My friends wore new clothes. I wore homemade clothes or hand me downs. My friends had pantries and cabinets and fridges filled with food- our food supply didn't compare. My friends lived in houses with backyards and fences and dogs. I lived in an apartment- just me and my mom. We struggled and we had a church family that helped us out from time to time.
As an adult, I am sometimes amazed at how much my life has been blessed. I am in a place where I have security for my family and can help others. I can pay forward what was given to us.

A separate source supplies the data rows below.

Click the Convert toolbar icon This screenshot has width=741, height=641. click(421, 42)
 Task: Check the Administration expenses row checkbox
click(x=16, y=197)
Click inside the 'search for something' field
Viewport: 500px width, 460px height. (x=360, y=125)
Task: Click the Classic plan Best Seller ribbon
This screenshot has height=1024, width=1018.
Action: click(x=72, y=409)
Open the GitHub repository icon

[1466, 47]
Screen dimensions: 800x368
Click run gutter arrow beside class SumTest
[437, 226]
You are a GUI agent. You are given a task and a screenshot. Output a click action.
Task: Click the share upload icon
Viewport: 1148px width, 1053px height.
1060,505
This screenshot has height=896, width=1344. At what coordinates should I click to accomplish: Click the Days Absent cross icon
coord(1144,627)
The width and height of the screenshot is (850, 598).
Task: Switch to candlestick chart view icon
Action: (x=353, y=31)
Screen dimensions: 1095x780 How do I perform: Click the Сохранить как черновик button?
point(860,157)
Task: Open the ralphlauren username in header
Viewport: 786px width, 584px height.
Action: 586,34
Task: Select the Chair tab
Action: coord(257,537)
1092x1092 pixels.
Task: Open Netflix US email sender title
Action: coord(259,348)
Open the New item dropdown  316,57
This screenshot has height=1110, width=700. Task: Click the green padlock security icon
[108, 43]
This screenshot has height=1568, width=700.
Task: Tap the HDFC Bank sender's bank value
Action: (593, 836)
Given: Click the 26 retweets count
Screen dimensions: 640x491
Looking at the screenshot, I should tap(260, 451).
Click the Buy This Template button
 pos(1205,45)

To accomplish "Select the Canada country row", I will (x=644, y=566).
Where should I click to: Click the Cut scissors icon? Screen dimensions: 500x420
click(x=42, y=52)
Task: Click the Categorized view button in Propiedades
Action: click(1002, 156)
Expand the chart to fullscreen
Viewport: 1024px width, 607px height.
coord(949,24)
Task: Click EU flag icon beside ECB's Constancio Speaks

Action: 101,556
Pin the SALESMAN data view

Last week, I learned that the food pantry that I donate to was struggling. In the past 3 weeks, they had served over 100 families each week. This pantry, The Come to Me Food Pantry of Fishers United Methodist Church, is open once a week (Wednesdays from 1:00 - 7:00) to serve families. On an initial visit, there is some paperwork to fill out and the family meets with an advocate volunteer who talks to them about their situation, their food needs, their food likes and dislikes, and offers to pray with them. The pantry's goal is to supply 3 meals, snacks, and personal items to last for the week ahead. They give both dry goods and also meat, bread, and other perishables.
I put out a call to my friends on Facebook. 3 women came up right away as wanting to donate food. I met up with one of the 3 yesterday afternoon. We had lunch and then loaded up my car with the donations she had collected. I was amazed at the amount of food they were donating! Cases of vegetables, bags and bags of food. The back end of my van was stacked and loaded- and weighted down. And that was the donations of only 3 women (I added my own 4 bags of food as well so it was from 4 women). I took the donation to the pantry this morning. After unloading everything into the dumbwaiter (which we filled), got a tour of the pantry and how it works.
And I was moved to tears.
There are wooden shelves built to hold the cans of food. There are 4 chest freezers and 3 or 4 fridges. The pantry gets donations from Frito Lay, Marsh (grocery store), and Panera Bread (and other companies, I'm sure). There is a freezer for hot dogs and buns, a freezer for hamburger. There is a special shelf set aside with food items for families with special dietary needs- I saw the labels "Gluten Free" and "Muslim" and "Organic." They've served Jewish families, single parent families, Muslim families, and more. Here's what I loved best of all: planned meals. Instead of just giving cans and boxes of food, the volunteers take donations and put together little meals with instructions on how to make it. 2 boxes of mac n cheese with cans of tuna. Chicken flavored rice with cans of chicken. A box of mashed potatoes, a can of peas, a can of corn, hamburger from the freezer, and instructions on making shepherd's pie.
This inspired me. I want to specifically collect donations and make these meal kits. For my local peeps, I'd love to work on collecting up donations from you for this effort. For far away peeps, if you feel so moved (and trust me enough) to participate, e-mail me (see tab above) and we can make arrangements. I'm going to be getting a list of the meal kits they make and what's needed for each one. One of the other kits they make that I just love are the birthday bags- a gift bag with a small wrapped gift inside, decorations, cake mix, icing, and so on. Something I'm going to do with my kids this Halloween is to ask each home we visit to donate a canned or boxed item for the food pantry. My friends and I did this in college and we collected a lot of food. I'm going to borrow a wagon to collect the food in and am eager to see how we do. Maybe you can do the same in your neighborhood and donate to your local pantry?
I think the thing I like about this small pantry in my neighborhood is that it is a pantry that is helping the families that are struggling to make ends meet. This isn't one of the big pantries that have lots of corporate sponsorships and are helping families in more dire straits in the inner city. The bigger pantries tend to get more attention, I think. This is a small pantry and is run only by volunteers from this church. The gentleman that helped me unload my van and who gave me the tour shared a story with me. One Wednesday night, a woman sat in her car outside the food pantry. A few times, she got out of the car and walked towards the doors but would then turn around and get back in the car. She finally found the courage to go inside and she met with a wonderful advocate. She had lost her job a month ago and was starting to really struggle and couldn't feed her family. She prayed with the advocate and took her food and personal items and left. She didn't come back the next week or the week after. About 3 months later, she walked back in the doors. The same advocate happened to be working that evening again and rushed up to her, hugged her, and started talking about getting her food. The woman stopped her. She wasn't there to get food. She was there because she had found a job soon after taking food from the pantry those months ago. Her life had changed because of the help she received. She was there because she had bags of groceries in her car that she wanted to donate. She paid it back and, in so doing, paid it forward at the same time.
I'm going to keep paying it forward, too.